> **Study material**
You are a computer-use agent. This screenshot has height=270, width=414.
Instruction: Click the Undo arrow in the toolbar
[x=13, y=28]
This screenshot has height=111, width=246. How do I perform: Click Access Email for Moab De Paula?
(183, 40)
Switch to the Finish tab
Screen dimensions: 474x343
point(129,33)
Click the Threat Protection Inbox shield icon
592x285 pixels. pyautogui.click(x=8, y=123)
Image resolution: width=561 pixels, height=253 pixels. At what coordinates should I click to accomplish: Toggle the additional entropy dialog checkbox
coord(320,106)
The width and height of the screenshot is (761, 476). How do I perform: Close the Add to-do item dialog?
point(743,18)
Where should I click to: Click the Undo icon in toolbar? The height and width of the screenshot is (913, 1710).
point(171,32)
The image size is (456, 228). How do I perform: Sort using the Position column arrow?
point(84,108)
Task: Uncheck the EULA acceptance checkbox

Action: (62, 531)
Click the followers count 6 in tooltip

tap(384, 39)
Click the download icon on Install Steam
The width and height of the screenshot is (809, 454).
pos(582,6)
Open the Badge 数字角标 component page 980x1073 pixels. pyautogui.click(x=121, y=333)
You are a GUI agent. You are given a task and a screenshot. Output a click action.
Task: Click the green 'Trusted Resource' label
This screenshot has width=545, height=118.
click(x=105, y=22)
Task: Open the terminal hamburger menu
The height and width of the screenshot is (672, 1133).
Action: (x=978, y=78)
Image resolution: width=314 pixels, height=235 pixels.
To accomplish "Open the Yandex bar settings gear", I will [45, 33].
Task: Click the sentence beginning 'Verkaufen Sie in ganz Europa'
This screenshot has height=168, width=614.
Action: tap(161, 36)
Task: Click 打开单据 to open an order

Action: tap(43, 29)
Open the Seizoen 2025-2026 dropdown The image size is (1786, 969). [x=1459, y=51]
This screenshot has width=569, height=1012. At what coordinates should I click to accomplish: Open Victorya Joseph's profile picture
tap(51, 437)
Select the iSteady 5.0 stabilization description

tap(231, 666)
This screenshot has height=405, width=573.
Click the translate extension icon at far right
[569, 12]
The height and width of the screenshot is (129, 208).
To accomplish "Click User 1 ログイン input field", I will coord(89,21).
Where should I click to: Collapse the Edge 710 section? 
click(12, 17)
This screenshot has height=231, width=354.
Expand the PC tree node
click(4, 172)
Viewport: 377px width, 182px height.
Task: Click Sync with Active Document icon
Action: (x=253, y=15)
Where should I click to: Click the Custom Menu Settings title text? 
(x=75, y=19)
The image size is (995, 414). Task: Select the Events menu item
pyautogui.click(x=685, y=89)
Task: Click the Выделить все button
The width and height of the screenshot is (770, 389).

> **What is being asked**
Taking the listing above as the source, transcribe only the lines starting at the line with "Instruction: Click the" and going through the line with "You are a GUI", unaltered and with both ends included.

> **Expected output**
Instruction: Click the Undo arrow in the toolbar
[x=13, y=28]
This screenshot has height=111, width=246. How do I perform: Click Access Email for Moab De Paula?
(183, 40)
Switch to the Finish tab
Screen dimensions: 474x343
point(129,33)
Click the Threat Protection Inbox shield icon
592x285 pixels. pyautogui.click(x=8, y=123)
Image resolution: width=561 pixels, height=253 pixels. At what coordinates should I click to accomplish: Toggle the additional entropy dialog checkbox
coord(320,106)
The width and height of the screenshot is (761, 476). How do I perform: Close the Add to-do item dialog?
point(743,18)
Where should I click to: Click the Undo icon in toolbar? The height and width of the screenshot is (913, 1710).
point(171,32)
The image size is (456, 228). How do I perform: Sort using the Position column arrow?
point(84,108)
Task: Uncheck the EULA acceptance checkbox

Action: (62, 531)
Click the followers count 6 in tooltip

tap(384, 39)
Click the download icon on Install Steam
The width and height of the screenshot is (809, 454).
pos(582,6)
Open the Badge 数字角标 component page 980x1073 pixels. pyautogui.click(x=121, y=333)
You are a GUI agent. You are given a task and a screenshot. Output a click action.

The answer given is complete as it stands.